Over Hill, Over Dale

How do you build a bridge foundation under water? The traditional answer, going back to antiquity, was to build a cofferdam: drive closely-spaced piles in a circle into the riverbed around where your pier or tower will go, pump out the water from inside and build on the now-exposed riverbed. Or, of the water is shallow and slow-moving enough, you can drive piles from a boat, as was done in Venice.

In the 1800s, compressed-air caissons were developed as the way to build really big foundations underwater. You build an upside-down flat-bottomed boat, tow it to the spot you want, and then sink it to the bottom by putting weight (stones used to build your tower, if you’re clever) on its back. You pump in compressed air to push out the water, and you now have an underground room in which to dig. As you dig out below the caisson, deliberately undermining it, you build your pier or tower on its back.When the caisson is fully embedded in the river bed and resting on good bearing material, you stop digging, fill it in, and you’re done with the foundation.

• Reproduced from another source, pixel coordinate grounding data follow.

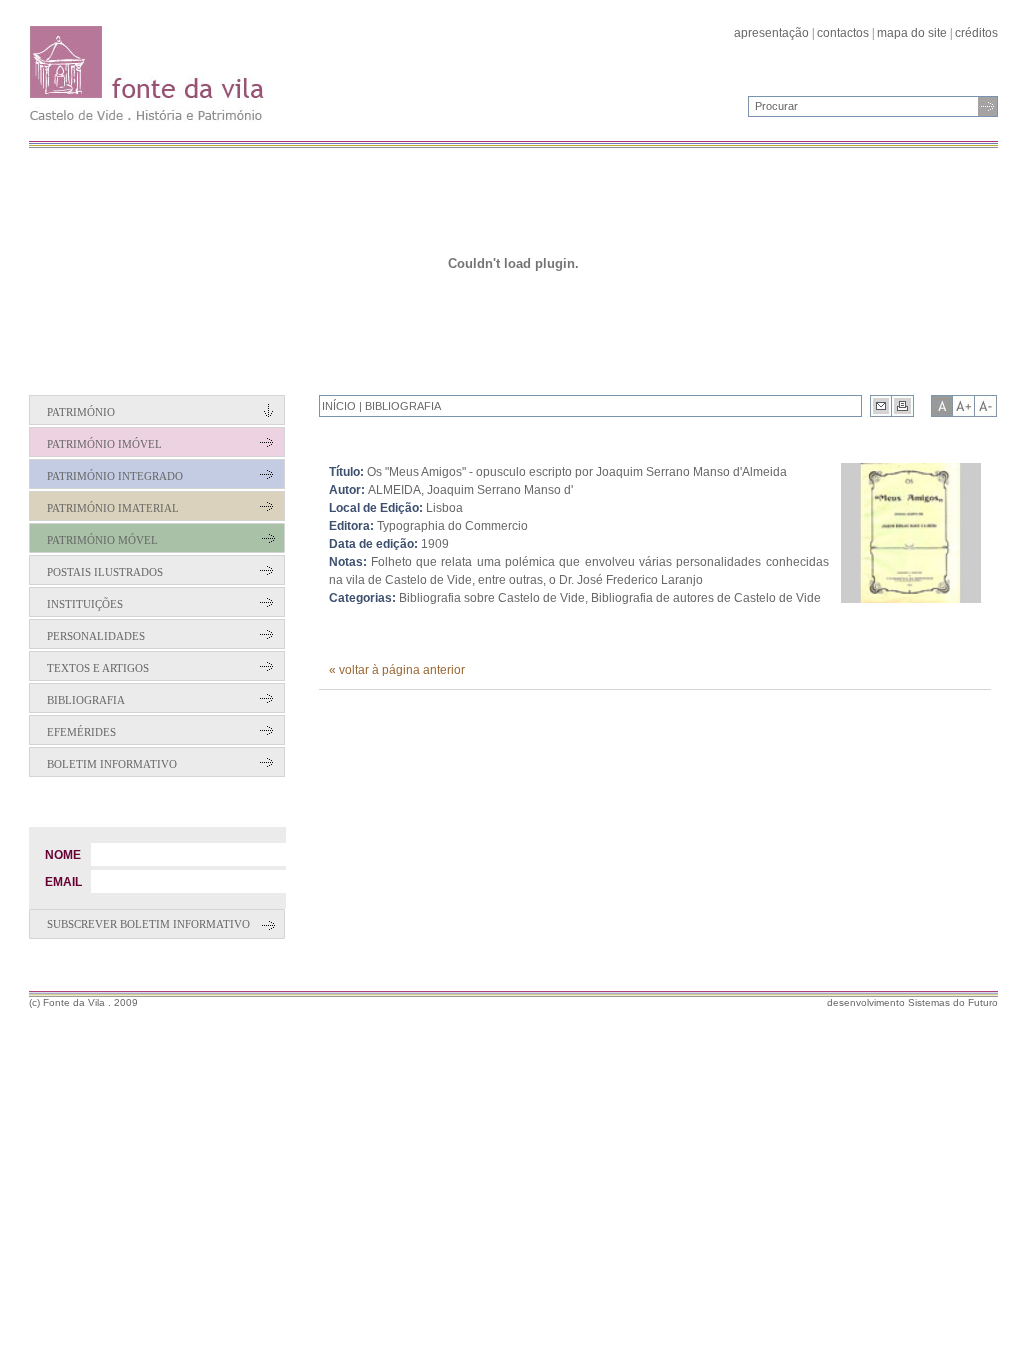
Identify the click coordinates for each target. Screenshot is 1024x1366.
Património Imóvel (104, 444)
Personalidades (96, 636)
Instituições (85, 604)
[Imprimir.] (903, 406)
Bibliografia (86, 700)
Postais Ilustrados (105, 572)
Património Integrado (115, 476)
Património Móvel (102, 540)
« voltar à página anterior (397, 670)
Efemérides (81, 732)
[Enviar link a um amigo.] (881, 406)
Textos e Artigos (98, 668)
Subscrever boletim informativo (148, 924)
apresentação (771, 33)
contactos (843, 33)
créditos (976, 33)
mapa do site (912, 33)
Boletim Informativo (112, 764)
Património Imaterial (113, 508)
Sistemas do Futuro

One of the Williamsburg Bridge caissons under construction at a shipyard in Newark, and yes. it’s timber:

 Only problem, if you’re pioneering this technique and it’s the nineteenth century: you don’t know that coming out of compression too fast liberates dissolved nitrogen as bubbles in the blood, causing excruciating pain and organ death. The link between the medical syndrome and the construction method is permanent, though. The sand hogs joked that the men bent over from pain were suffering the Grecian Bends; the doctors named it Caisson Disease.

As for the post title, that’s a different thing entirely.

The More Things Stay The Same, The More Things Stay The Same

Near the end of the Beggar’s Opera, John Gay has his protagonist Macheath thinking about the unfairness of his sentence:

Since laws were made for every degree,
To curb vice in others, as well as me,
I wonder we han’t better company
Upon Tyburn Tree;

But gold from law can take out the sting;
And if rich men like us were to swing,
‘Twould thin the land, such numbers to string
Upon Tyburn Tree!

In other words, the politics of 1728 are still true.

Idle Cataloging

It occurs to me that dinosaur rock and its immediate descendants produced a number of rather beautiful songs on the topic of selling out. Taking a fast look at my iTunes: Wish You Were Here by Pink Floyd, Backstreets by Bruce Springsteen, The Garden of Allah by Don Henley, Hotel California by the Eagles, Middle of the Road by the Pretenders, World Leader Pretend by R.E.M., The Other Side of the World by the Rainmakers, Once in a Lifetime by the Talking Heads, White City Fighting by Pete Townshend, Eminence Front by the Who, Bell Boy by the Who, Who Are You by the Who, In A Hand Or A Face by the Who, 5:15 by the Who. Townshend deserves special credit, in my opinion, for perfection of the lyrics in the last two.*

I’m not sure that this is even a phenomenon, let alone one I can analyze. I may simply be seeing a pattern that exists in my own head. Or, there may be more songs of this ilk and an explanation. Any thoughts?

*”Ain’t it funny how they all fire a pistol / at the wrong end of the race.” and “Where have I been? / Out of my brain on the five fifteen.” are as good as it gets.